— start Data for this exercise —

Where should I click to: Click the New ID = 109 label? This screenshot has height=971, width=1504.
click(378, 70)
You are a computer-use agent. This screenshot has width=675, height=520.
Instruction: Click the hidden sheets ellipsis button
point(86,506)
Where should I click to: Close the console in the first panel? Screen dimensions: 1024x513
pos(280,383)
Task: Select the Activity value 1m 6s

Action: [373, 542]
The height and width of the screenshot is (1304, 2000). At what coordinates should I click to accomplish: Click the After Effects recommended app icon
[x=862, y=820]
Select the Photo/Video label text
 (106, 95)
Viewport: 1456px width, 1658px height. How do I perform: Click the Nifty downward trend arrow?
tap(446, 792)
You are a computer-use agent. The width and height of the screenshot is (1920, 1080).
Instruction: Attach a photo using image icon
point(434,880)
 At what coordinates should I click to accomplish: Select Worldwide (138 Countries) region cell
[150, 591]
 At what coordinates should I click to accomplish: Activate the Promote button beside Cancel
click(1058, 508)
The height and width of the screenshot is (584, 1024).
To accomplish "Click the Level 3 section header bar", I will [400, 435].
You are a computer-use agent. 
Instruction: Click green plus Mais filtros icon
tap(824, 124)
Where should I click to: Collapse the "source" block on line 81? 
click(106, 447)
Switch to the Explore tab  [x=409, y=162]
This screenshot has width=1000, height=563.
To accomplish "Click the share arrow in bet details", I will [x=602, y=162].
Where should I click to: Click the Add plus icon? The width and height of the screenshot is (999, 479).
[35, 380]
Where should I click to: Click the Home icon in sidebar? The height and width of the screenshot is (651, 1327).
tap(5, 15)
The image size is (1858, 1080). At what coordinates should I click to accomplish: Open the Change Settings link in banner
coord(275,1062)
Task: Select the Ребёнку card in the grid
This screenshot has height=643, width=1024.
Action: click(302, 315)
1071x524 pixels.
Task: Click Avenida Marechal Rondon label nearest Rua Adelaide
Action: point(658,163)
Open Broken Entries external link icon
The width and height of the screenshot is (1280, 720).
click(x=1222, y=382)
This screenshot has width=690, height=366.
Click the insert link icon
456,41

— end Data for this exercise —

▸ What is expected:
Copy the material from the line with "Switch to the" through the end of the material, keeping every line as it appears.

▸ Exercise result:
Switch to the Explore tab  [x=409, y=162]
This screenshot has width=1000, height=563.
To accomplish "Click the share arrow in bet details", I will [x=602, y=162].
Where should I click to: Click the Add plus icon? The width and height of the screenshot is (999, 479).
[35, 380]
Where should I click to: Click the Home icon in sidebar? The height and width of the screenshot is (651, 1327).
tap(5, 15)
The image size is (1858, 1080). At what coordinates should I click to accomplish: Open the Change Settings link in banner
coord(275,1062)
Task: Select the Ребёнку card in the grid
This screenshot has height=643, width=1024.
Action: click(302, 315)
1071x524 pixels.
Task: Click Avenida Marechal Rondon label nearest Rua Adelaide
Action: point(658,163)
Open Broken Entries external link icon
The width and height of the screenshot is (1280, 720).
click(x=1222, y=382)
This screenshot has width=690, height=366.
Click the insert link icon
456,41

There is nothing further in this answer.